Detroit Country Day holds off Livonia Churchill in Division 3 final for first title since 1981
Plymouth – Although Detroit Country Day had not played in a state championship game since 1989, the Yellowjackets looked right at home on Saturday afternoon when they met Livonia Churchill in the Division 3 state championship game at USA Hockey Arena.
Behind stellar goaltending from junior Sam Evola and timely goals from Mickey VanAntwerp and Tim Stebbing, Country Day claimed its first state title since 1981, beating Livonia Churchill, 2-1.
Country Day head coach Frank Novock said that his team, which won 22 straight games on its way to its first title in 37 years, even exceeded his own expectations for his team entering the season and praised the senior leadership the Yellowjackets had all season long.
“What an honor to coach this group, it’s a testament to these seniors,” he said. “As we said at our senior night, before the year started, my biggest doubts were us scoring goals, leadership and they far surpassed my expectations.”
With the game scoreless in the late stages of the second period as VanAntwerp outskated the Churchill defense to pick up the puck and beat the Churchill netminder to give Country Day a 1-0 lead heading into the second intermission.
Novock said that VanAntwerp’s goal was his first on a breakaway this season and also added that getting the goal at the end of the period allowed his team to relax a bit more heading into the third period.
“I think Mick was 0-for-8 on breakaways and the guys let him know about it all season, I guess he saved the best for last and what matters most,” he said. “Mick’s not the fastest guy in the world, but I think that’s the fastest I’ve seen him skate all year and that was at the end of a shift and he just outraced a guy and was going step-for-step and took a great shot.
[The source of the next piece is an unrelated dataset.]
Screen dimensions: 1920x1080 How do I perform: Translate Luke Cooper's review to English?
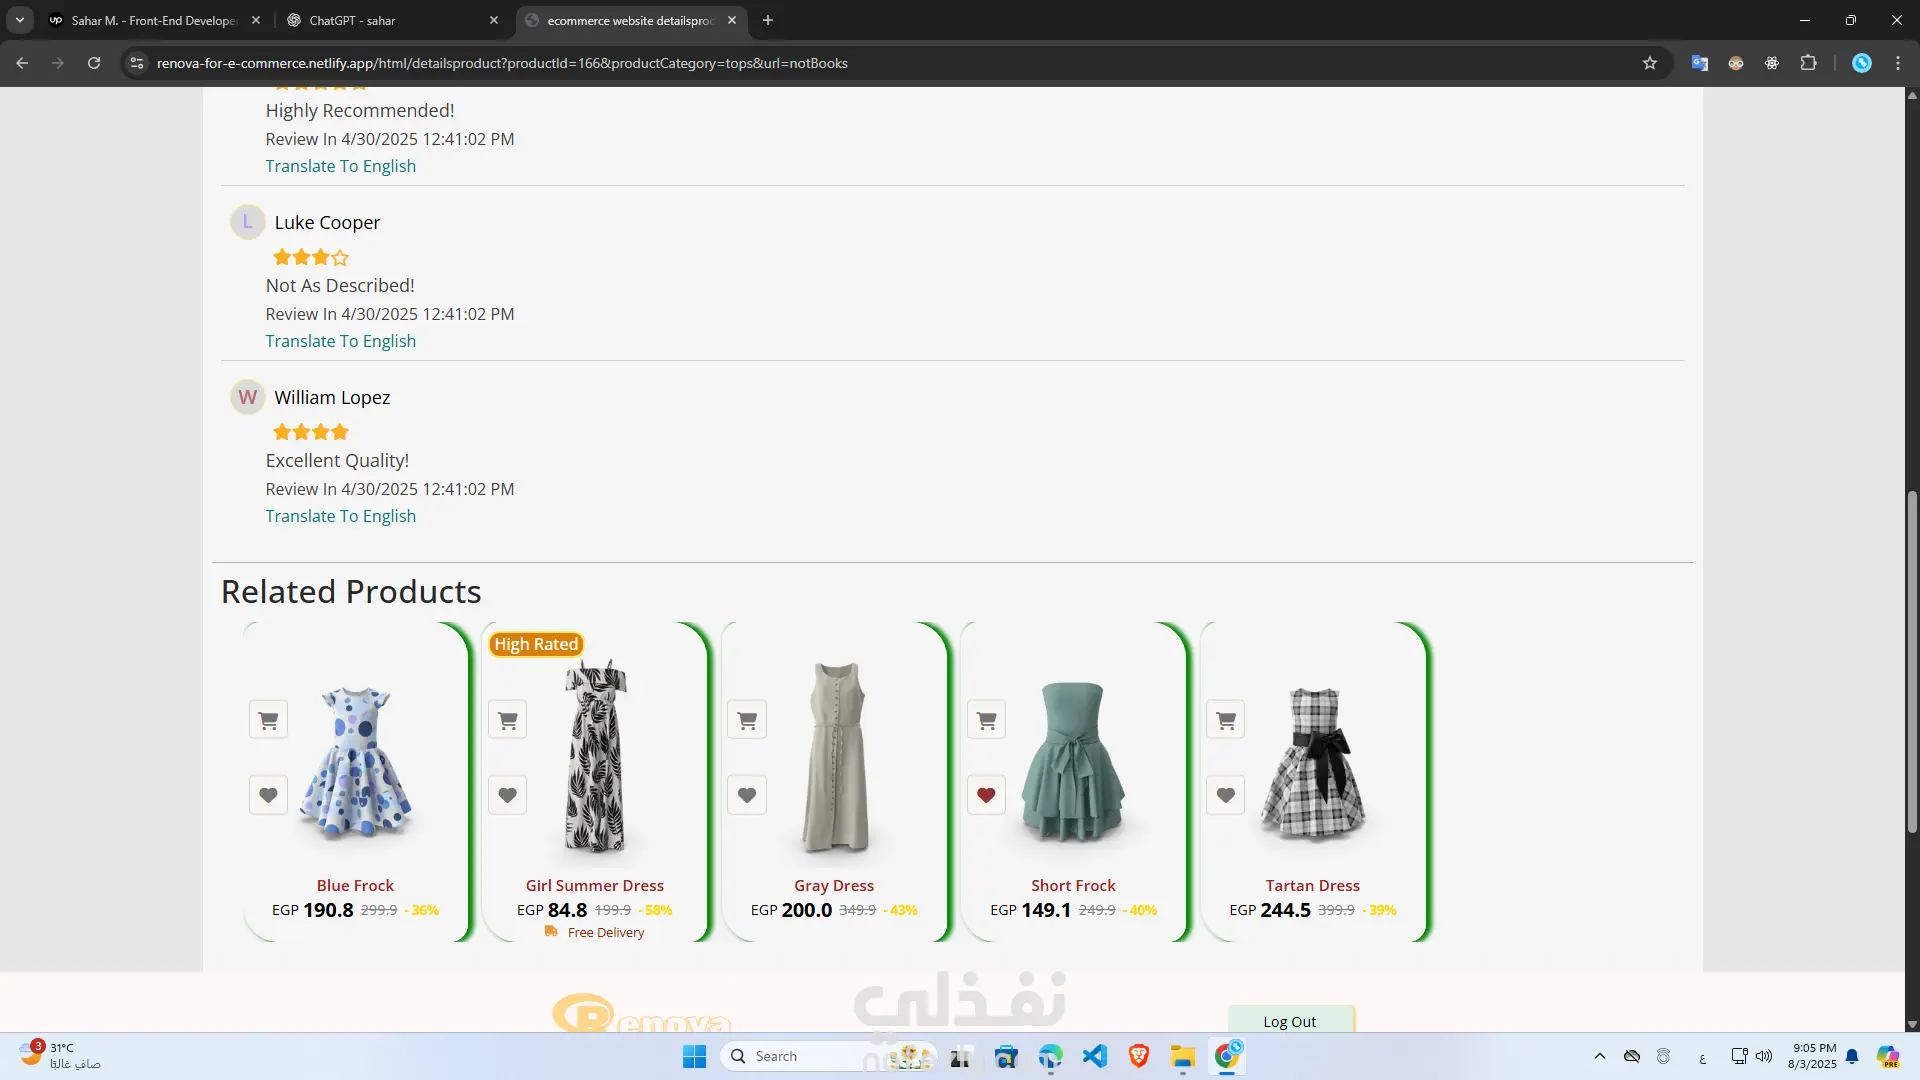pos(340,341)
I think it let us breathe a little bit, I’m not saying we were favored to win, but we were pressing a little bit, the game was a little bit sloppy on our end at times, but I think that goal there let us take a deep breath and play a little bit more and it was huge for our psyche in between periods.”
Country Day would then add to its lead in the third period with the Yellowjackets on the power play and senior forward Tim Stebbins sent a shot through traffic as the puck found its way into the back of the net, pushing the lead to 2-0 with 10:53 left to play.
Not long after Country Day’s second goal, Churchill thought it had answered right back with a goal of its own at the 8:57 mark, but the goal was waved off as the officials ruled that the puck was batted into the net.
But less than two minutes later, Churchill would get on the board as the Chargers capitalized just eight seconds into a 5-on-3 advantage when Seth Kucharczyk scored to cut the Country Day lead in half with 7:45 left to play.
Churchill head coach Jason Reynolds said that while he was disappointed that there was no review on his team’s goal that was called off, he was pleased to see his team bounce back shortly after.
“To be very honest with you, I was under the impression that we had video replay for a reason,” he said. “I was disappointed that they didn’t use the video replay, but they took one of the official’s word. With that being said, it’s no different than any other road block we’ve been thrown into, you just have to reset, you have to continue to work hard. We were lucky to get a goal late in the third period and it gave us an opportunity to rally, so it is what it is and those are the types of plays you have to play through and stay consistent.”
In the closing minutes, Churchill would again have a couple of scoring chances, but the Chargers were turned away by the Country Day defense and Evola, who finished Saturday’s game with 30 saves.
Evola, who also came up big in the closing seconds of Country Day’s win over Hancock in Friday’s semifinal game, said that he treated the late-game situations the same and also admitted that while he doesn’t feel that he excels under pressure, he has done well in crunch time and credited his teammates playing in front of him as well.
“It was the same thing as yesterday, really,” he said. “We were up by a goal, it was the same score and I just did what I do best and just pray to God that I do what I do.”
“It doesn’t feel like it, but when I look back after the game, I guess I do. But a lot of it is like guys right here who are blocking shots out of nowhere.”